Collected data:
_ _ _ _ _

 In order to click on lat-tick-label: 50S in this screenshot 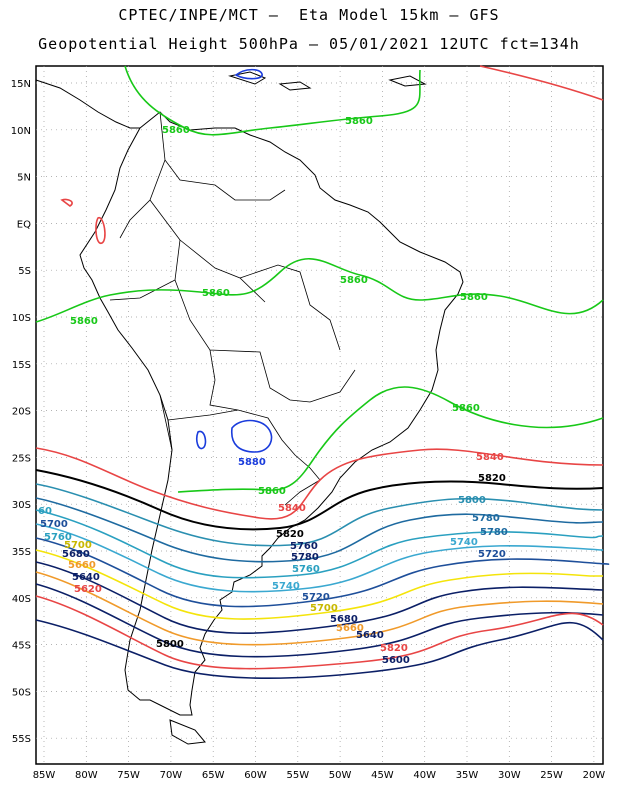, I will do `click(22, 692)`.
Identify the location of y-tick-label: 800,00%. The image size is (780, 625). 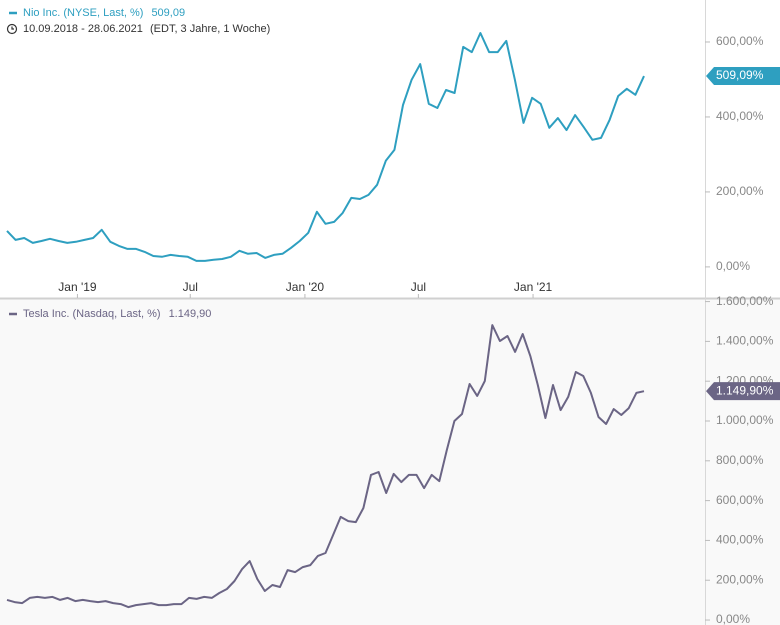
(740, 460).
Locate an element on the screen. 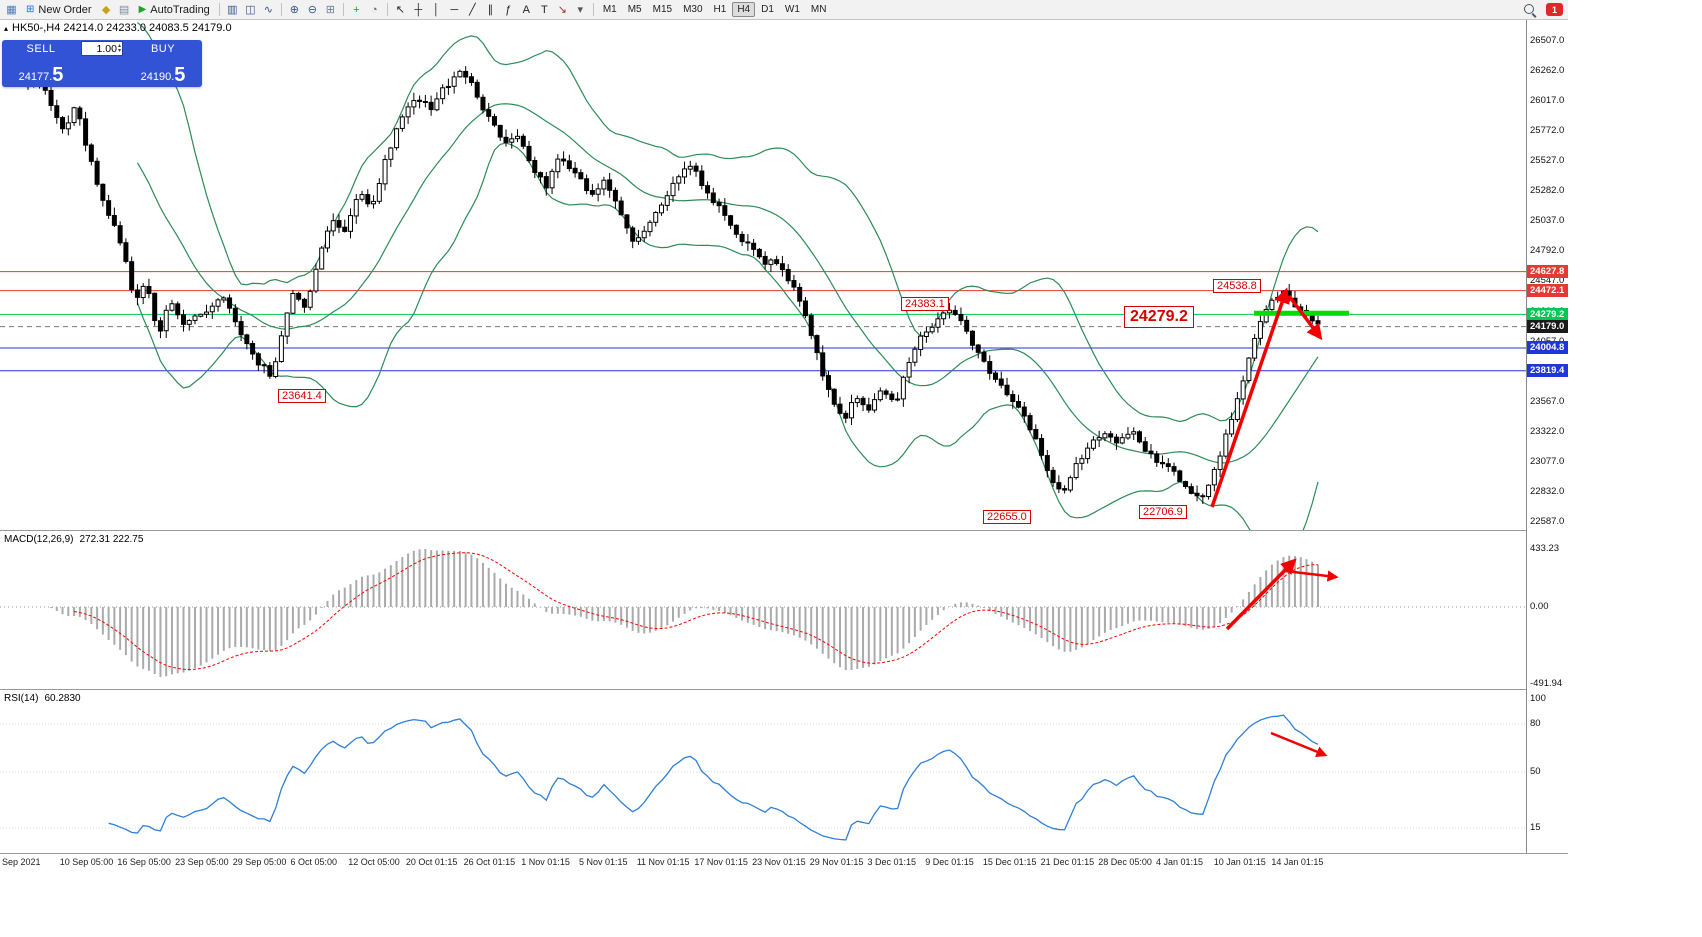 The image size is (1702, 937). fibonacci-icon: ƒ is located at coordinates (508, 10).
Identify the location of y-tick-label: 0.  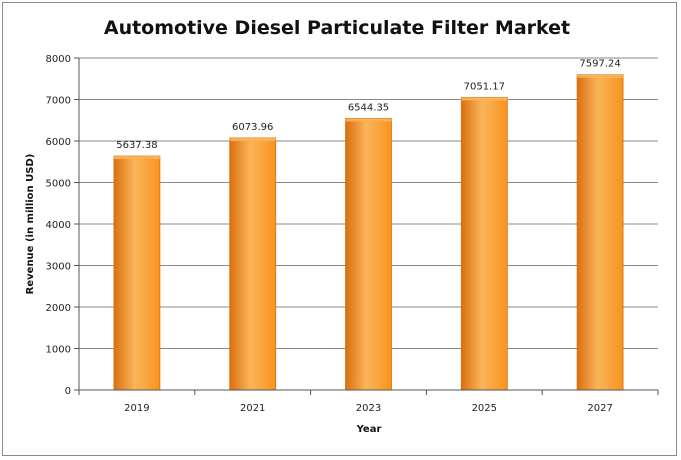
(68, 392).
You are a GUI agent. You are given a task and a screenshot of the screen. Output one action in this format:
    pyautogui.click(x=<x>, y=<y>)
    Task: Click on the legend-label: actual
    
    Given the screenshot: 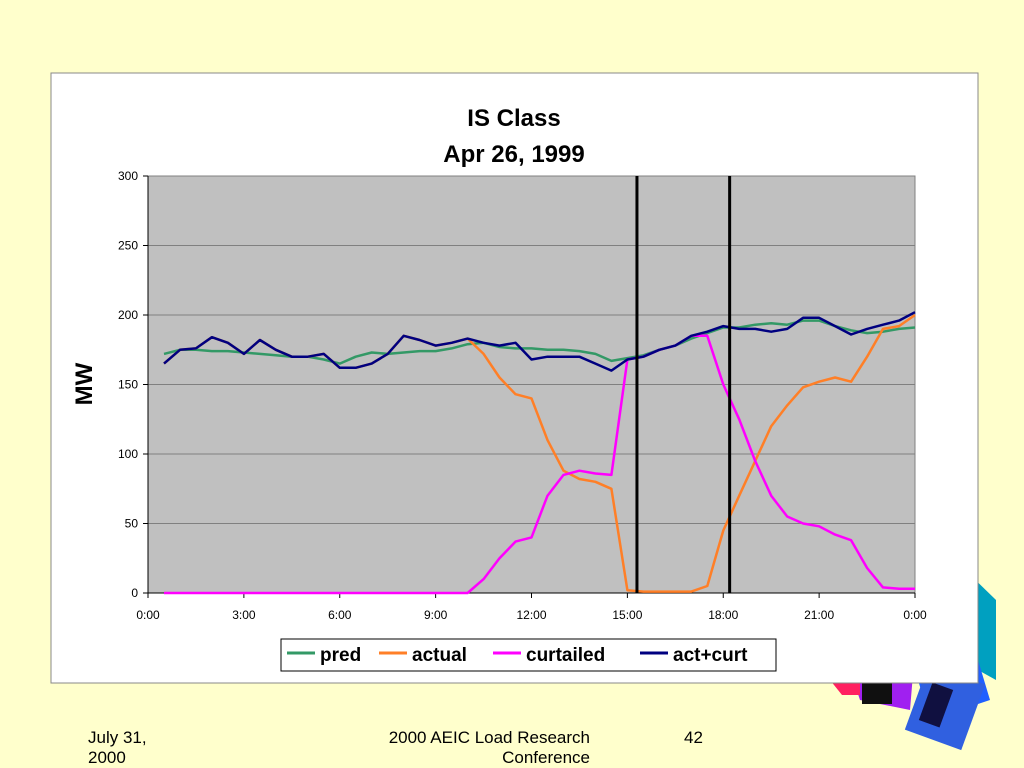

_ _ _ _ _

## Exercise goal
Output the lines from the one containing "You are a GUI" through the end of the records, inclusive, as a JSON list of strings with one string per line and blank lines omitted. Leave the pictures out.

## Solved exercise
[
  "You are a GUI agent. You are given a task and a screenshot of the screen. Output one action in this format:",
  "    pyautogui.click(x=<x>, y=<y>)",
  "    Task: Click on the legend-label: actual",
  "    Given the screenshot: "
]